*ASSIGNMENT*
An image-free, exact copy of the records below is required.

Stored data entries:
*** Begin section ***
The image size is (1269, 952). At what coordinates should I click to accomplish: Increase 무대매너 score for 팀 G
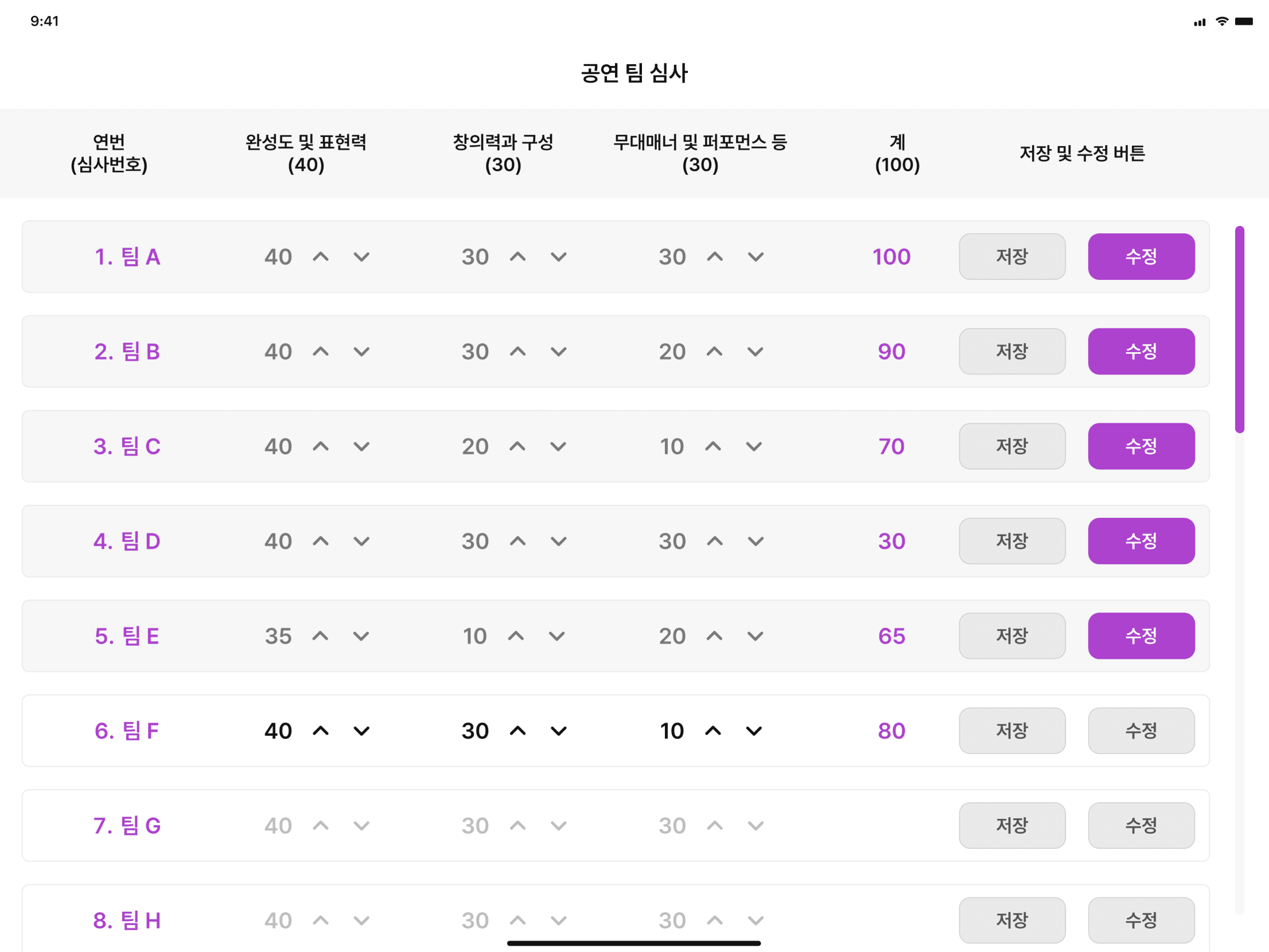(715, 826)
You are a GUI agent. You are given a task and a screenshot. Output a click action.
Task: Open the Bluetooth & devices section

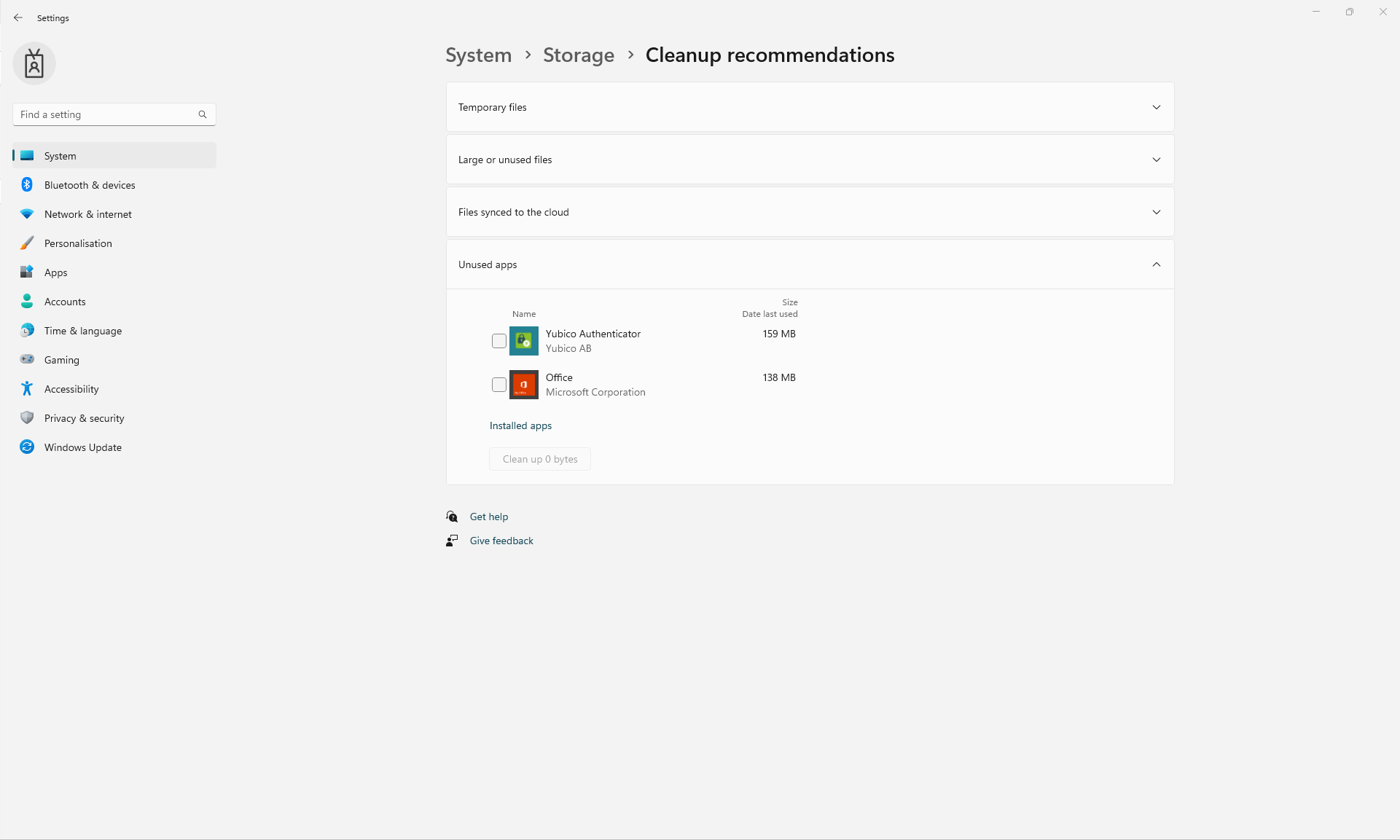tap(90, 185)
*** End section ***
*YOUR SOLUTION*
The image size is (1269, 952). At what coordinates should I click to accomplish: Increase 무대매너 score for 팀 G
(715, 826)
You are a GUI agent. You are given a task and a screenshot. Output a click action.
Task: Open the Bluetooth & devices section

tap(90, 185)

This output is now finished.